• _Task_
Please lay out the stretch of the records from the line containing "Given: Click the second" through the line containing "pyautogui.click(x=293, y=301)" as a Markdown table with the columns Row and Line. Number each row, and leave out any blank lines.

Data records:
--- START ---

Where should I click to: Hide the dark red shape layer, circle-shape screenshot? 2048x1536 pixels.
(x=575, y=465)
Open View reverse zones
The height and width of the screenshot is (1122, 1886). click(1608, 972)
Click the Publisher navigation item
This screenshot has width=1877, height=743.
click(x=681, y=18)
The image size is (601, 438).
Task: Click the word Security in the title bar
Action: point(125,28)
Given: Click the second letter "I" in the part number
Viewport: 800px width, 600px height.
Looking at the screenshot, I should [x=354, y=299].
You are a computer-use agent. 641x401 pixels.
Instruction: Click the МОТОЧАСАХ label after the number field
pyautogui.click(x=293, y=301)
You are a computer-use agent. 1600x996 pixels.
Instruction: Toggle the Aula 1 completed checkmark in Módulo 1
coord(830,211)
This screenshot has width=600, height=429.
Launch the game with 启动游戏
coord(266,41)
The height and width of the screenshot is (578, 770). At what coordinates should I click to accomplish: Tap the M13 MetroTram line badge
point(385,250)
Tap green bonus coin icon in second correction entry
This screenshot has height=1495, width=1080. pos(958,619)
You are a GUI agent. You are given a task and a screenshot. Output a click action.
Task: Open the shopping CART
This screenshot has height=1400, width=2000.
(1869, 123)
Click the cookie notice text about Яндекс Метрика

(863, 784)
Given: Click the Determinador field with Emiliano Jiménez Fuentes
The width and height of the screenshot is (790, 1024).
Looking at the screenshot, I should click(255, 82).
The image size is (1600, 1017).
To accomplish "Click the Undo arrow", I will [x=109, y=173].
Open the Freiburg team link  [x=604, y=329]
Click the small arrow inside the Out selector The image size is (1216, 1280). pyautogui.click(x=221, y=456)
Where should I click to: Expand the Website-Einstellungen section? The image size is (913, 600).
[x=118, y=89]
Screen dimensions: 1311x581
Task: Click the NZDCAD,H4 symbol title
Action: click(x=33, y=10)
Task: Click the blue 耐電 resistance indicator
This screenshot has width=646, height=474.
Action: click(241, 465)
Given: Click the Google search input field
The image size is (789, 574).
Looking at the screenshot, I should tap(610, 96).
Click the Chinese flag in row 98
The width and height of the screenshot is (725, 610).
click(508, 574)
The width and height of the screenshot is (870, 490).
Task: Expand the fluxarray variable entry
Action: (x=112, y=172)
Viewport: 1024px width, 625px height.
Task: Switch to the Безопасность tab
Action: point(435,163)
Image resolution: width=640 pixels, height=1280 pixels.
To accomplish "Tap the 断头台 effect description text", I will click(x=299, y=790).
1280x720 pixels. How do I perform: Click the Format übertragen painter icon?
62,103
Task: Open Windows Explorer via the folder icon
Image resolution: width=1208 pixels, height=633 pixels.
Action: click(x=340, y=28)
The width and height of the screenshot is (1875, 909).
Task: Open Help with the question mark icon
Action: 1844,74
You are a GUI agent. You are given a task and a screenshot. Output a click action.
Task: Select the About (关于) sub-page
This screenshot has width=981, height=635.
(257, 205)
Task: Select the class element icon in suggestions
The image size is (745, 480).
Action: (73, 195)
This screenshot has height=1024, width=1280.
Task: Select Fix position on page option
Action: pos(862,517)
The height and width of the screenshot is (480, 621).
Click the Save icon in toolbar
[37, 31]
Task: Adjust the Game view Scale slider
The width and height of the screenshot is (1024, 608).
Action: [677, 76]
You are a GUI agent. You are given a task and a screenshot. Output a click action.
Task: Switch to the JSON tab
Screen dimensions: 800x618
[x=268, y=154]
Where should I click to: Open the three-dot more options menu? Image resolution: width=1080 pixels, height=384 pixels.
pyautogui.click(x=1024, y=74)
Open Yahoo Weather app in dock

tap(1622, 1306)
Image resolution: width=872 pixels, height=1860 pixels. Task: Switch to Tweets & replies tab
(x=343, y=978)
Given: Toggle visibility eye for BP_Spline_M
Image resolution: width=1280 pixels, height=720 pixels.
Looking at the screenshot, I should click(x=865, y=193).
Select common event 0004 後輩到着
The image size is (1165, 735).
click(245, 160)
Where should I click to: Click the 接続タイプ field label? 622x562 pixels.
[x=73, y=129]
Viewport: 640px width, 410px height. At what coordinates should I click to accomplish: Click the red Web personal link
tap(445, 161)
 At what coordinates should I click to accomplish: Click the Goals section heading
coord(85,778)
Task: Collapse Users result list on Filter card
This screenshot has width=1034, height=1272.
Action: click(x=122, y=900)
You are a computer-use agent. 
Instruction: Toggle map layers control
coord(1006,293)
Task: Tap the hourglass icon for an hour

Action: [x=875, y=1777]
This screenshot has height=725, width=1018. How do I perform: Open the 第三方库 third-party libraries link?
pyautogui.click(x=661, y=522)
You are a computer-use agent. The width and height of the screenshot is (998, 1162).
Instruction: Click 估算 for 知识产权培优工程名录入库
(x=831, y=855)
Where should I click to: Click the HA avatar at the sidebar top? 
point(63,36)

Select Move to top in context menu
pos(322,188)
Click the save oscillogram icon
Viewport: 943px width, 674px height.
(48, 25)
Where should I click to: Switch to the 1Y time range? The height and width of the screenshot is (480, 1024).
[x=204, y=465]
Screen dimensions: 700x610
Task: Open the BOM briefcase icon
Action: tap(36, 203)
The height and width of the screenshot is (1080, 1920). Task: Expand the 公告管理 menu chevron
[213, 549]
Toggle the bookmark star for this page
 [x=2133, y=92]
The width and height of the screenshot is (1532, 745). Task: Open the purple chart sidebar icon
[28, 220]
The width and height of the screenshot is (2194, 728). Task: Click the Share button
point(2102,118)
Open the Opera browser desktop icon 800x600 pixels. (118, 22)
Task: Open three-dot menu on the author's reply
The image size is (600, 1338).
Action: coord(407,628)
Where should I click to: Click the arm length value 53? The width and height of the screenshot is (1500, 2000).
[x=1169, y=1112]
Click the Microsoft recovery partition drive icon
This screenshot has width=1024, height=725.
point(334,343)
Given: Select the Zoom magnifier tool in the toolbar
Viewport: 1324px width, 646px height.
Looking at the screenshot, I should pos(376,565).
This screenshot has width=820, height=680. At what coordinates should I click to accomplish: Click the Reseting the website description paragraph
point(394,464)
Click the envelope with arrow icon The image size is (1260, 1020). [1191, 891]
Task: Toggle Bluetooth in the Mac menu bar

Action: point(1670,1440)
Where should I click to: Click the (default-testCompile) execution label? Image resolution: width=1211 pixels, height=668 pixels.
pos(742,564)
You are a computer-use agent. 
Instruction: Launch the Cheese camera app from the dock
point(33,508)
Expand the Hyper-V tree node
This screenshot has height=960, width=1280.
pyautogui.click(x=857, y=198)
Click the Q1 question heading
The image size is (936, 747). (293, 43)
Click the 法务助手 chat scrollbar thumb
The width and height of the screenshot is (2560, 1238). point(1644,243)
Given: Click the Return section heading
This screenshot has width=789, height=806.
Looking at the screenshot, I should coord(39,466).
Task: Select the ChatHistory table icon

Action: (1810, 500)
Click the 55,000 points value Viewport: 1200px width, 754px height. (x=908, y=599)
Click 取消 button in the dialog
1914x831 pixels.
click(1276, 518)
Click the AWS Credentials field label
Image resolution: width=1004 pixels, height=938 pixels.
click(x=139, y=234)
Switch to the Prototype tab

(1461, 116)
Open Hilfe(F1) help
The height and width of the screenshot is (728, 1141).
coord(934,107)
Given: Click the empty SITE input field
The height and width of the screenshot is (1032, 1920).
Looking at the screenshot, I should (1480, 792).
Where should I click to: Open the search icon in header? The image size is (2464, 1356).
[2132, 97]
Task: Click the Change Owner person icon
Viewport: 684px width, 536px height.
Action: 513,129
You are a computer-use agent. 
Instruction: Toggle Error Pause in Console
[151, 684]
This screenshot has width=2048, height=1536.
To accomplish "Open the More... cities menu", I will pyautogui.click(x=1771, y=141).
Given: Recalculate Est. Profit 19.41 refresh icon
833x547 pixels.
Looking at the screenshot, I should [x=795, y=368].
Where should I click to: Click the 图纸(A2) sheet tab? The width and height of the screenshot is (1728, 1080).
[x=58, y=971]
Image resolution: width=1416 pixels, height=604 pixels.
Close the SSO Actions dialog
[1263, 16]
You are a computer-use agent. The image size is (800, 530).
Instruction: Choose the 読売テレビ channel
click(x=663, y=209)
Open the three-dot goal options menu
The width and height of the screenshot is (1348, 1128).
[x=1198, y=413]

--- END ---

• _Answer_
| Row | Line |
|---|---|
| 1 | Given: Click the second letter "I" in the part number |
| 2 | Viewport: 800px width, 600px height. |
| 3 | Looking at the screenshot, I should [x=354, y=299]. |
| 4 | You are a computer-use agent. 641x401 pixels. |
| 5 | Instruction: Click the МОТОЧАСАХ label after the number field |
| 6 | pyautogui.click(x=293, y=301) |